A chess hustler in Central Park who sold photographs to Look magazine at 16 isn't the usual filmmaking origin story. Kubrick's visual instincts were formed behind a camera on assignment, not in film school. He self-financed his early shorts and features, directing, shooting, and editing them himself. The Killing (1956) got MGM's attention; Paths of Glory (1957) got him Kirk Douglas. Dr. Strangelove (1964) was the real arrival: a nuclear comedy that earned his first Oscar nomination for directing and made clear he had no interest in playing it safe.
His reputation was built on a pattern: critics hated his films first, then spent decades reversing course. The Shining earned him a Razzie nomination for Worst Director in 1981 and is now considered one of the greatest horror films ever made. Barry Lyndon was written off as a misfire and is now celebrated for its cinematography. Eyes Wide Shut was widely dismissed, and in 2022 IndieWire named it the best film of the 1990s. He made 13 feature films in 47 years, and the argument hasn't settled on any of them.

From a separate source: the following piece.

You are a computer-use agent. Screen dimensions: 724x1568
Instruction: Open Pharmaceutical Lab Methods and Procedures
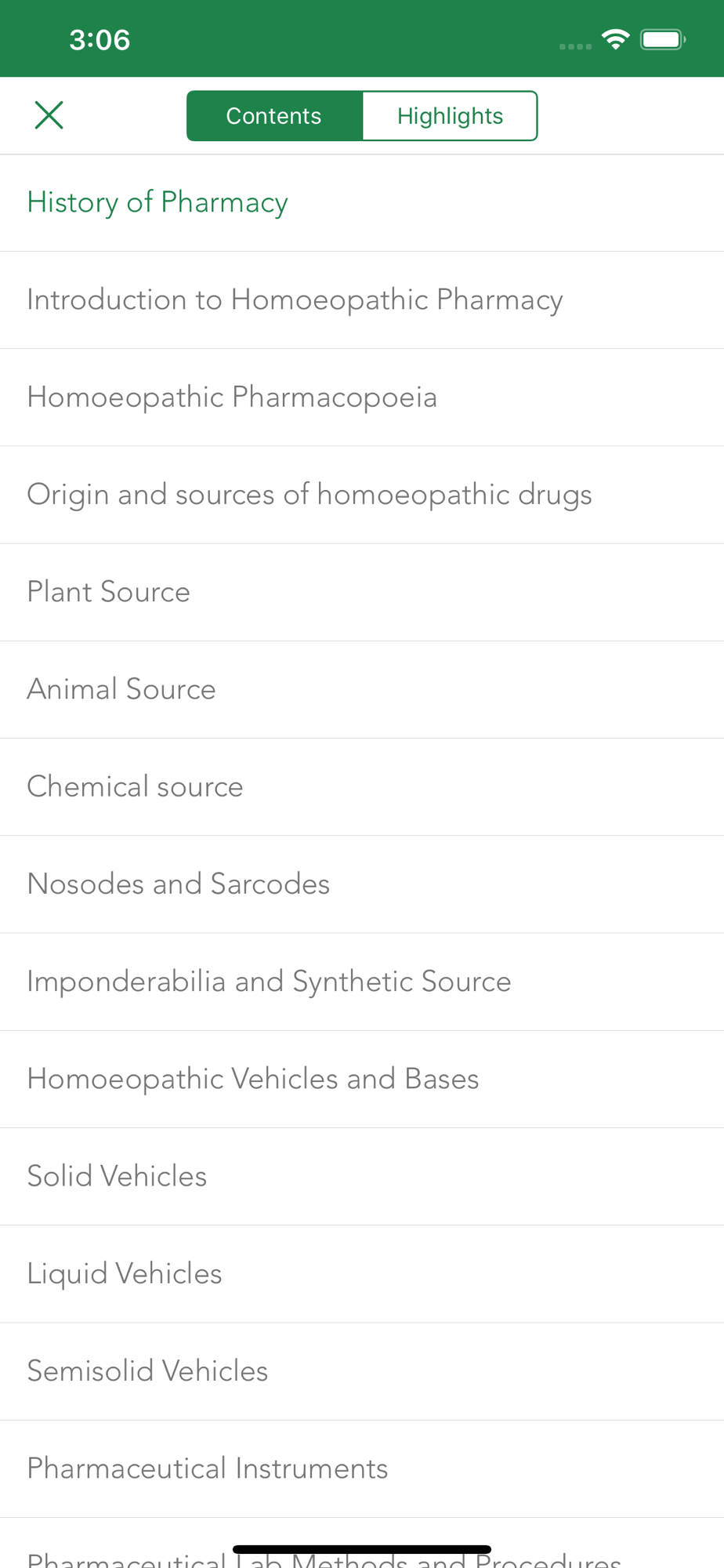(324, 1559)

After A Clockwork Orange opened, he pulled it from UK distribution himself, not because of government censorship, but because his family received death threats. The ban lasted until after his death. He refused to fly from the mid-1970s onward, which is why Full Metal Jacket's entire Vietnam was staged at an abandoned East London gasworks. For Barry Lyndon, he borrowed Zeiss lenses NASA had developed for the Apollo program to film by candlelight. The results look like Dutch master paintings, which was apparently the point.
Warner Bros. approved the cut after a March 2, 1999 screening with Tom Cruise. He died at his Hertfordshire estate days later, before the film was released. Eyes Wide Shut opened on July 16, 1999, its debut weekend overshadowed by the deaths of JFK Jr. and his wife. The A.I. project he'd spent years developing passed to Steven Spielberg, who completed it in 2001.